Board pay is well down list of business prioritiesApril 2011
Introducing transparency on boardroom pay comes bottom of the list of urgent corporate responsibility tasks compiled by most companies, new research has shown.
A study from the influential Economist Intelligence Unit has found that introducing energy efficiency measures is the most common corporate priority in the CSR field over the next three years, cited by 50 of just under 100 senior executives polled from around the world.
By contrast, tackling boardroom pay was mentioned by only one per cent of respondents as being important, way below even issues to do with board member selection, which 13 per cent said was a key priority.
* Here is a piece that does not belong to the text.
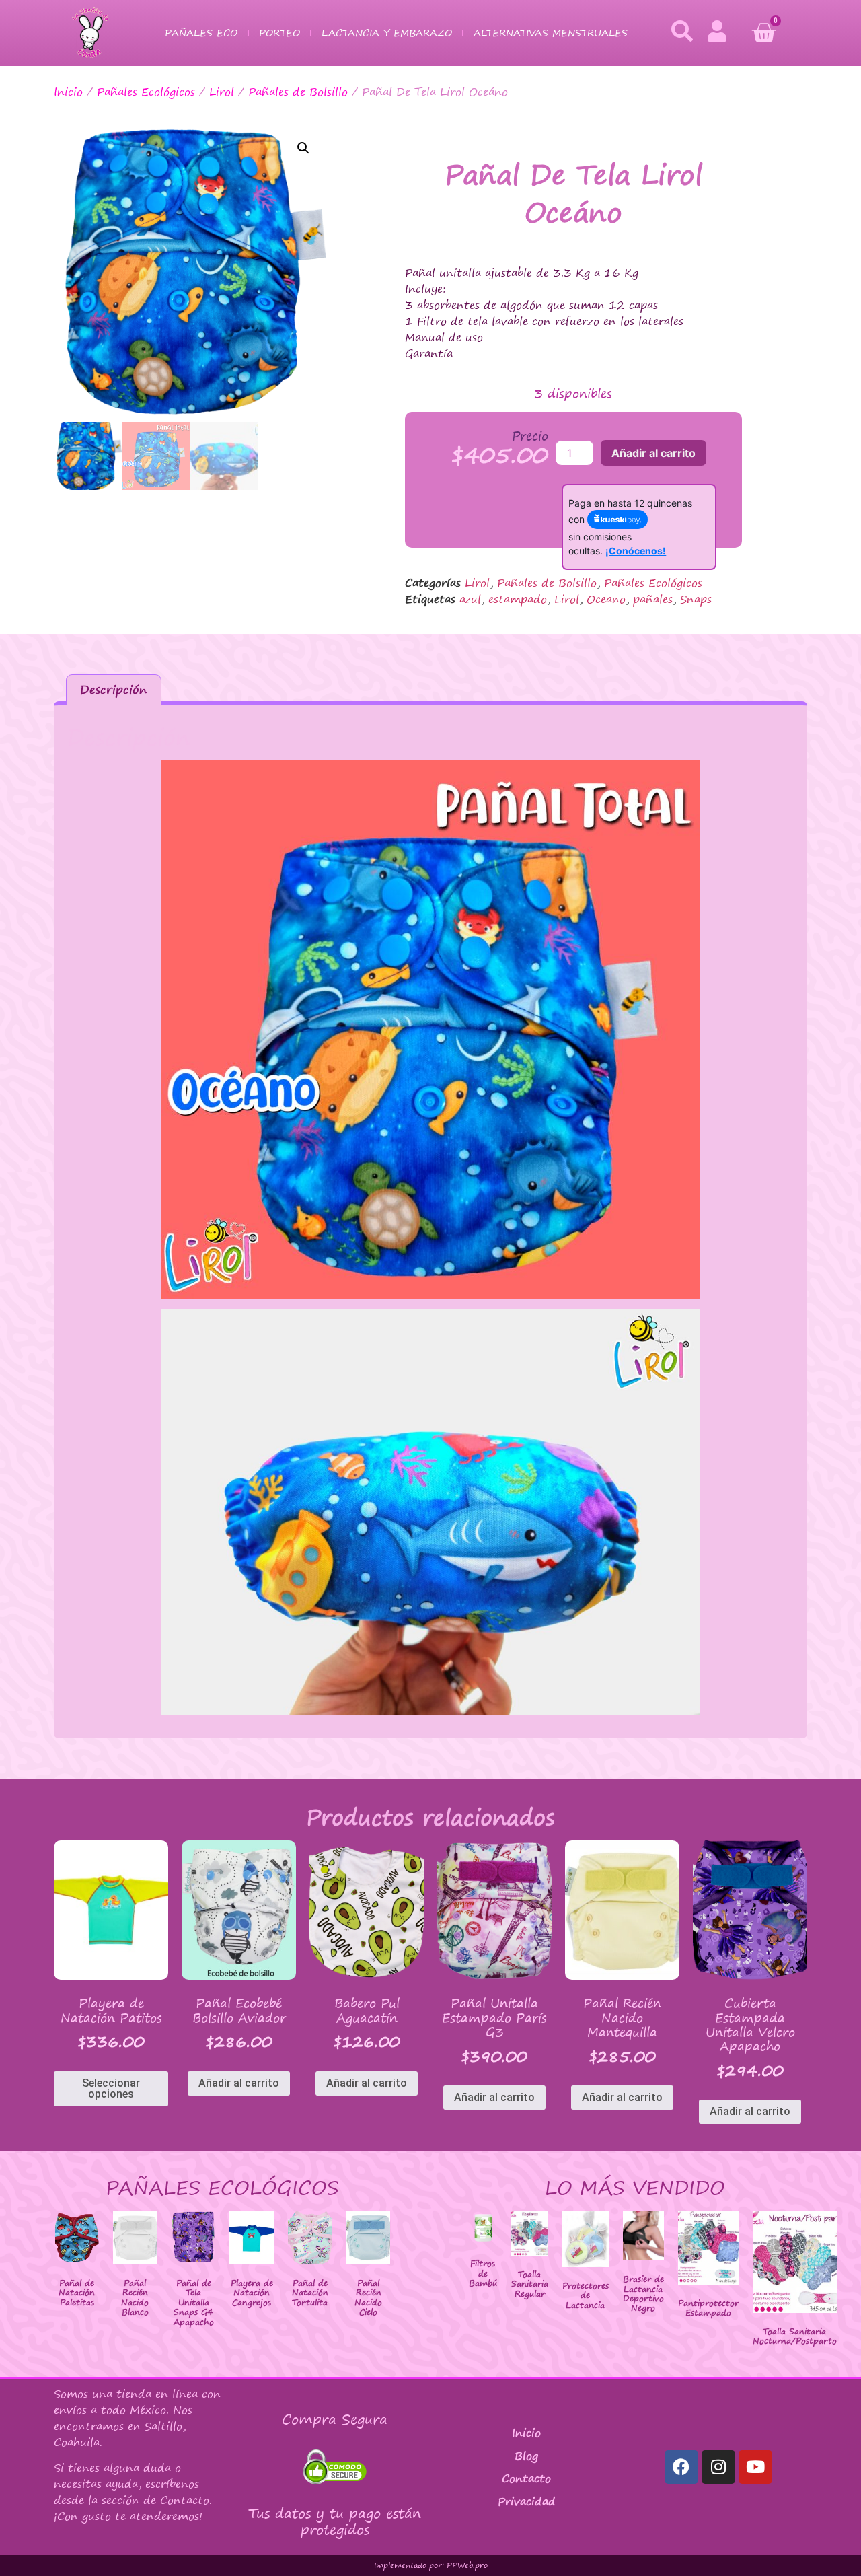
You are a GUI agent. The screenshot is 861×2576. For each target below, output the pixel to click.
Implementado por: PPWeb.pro (431, 2565)
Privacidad (527, 2501)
Study author Aviva Freudman, research director of the Economist Intelligence Unit, said the findings appeared to suggest that the potential for cost savings is a key factor in determining which sustainability goals are followed most determinedly by companies.
Although ‘fat cat’ pay can be damaging reputationally, the cost savings from reducing senior executive remuneration are relatively small compared with reducing energy use or improving health and safety. Freudman also pointed out that reducing carbon dioxide emissions came relatively low down the list of priorities , possibly for the same reason (eighth of 13, cited by 18 per cent as a priority). Reducing a company’s carbon footprint often has a ‘heavy cost’ but a less obvious financial payback, she said.
However, some sustainability goals with less tangible cost outcomes still made it into a high position on the priority list – such as increasing ‘general accountability and transparency to all stakeholders’, cited by 33 per cent as a priority, and ‘promoting local community relations’ , mentioned by 26 per cent.
The study also showed that the most commonly claimed corporate motivation for promoting environmental, social and governance improvements was ‘doing the right thing ethically’ (57 per cent) – ahead even of ensuring long term profitability (49 per cent), or complying with laws and regulations (47 per cent).
Relatively few said they had been spurred into action by pressure from NGOs (seven per cent) or socially responsible investors and analysts (four per cent).
The research drew responses from 99 senior excutives worldwide, the majority of them at chief executive, president or managing director level, with high response rates from those in India, the UK, and the US.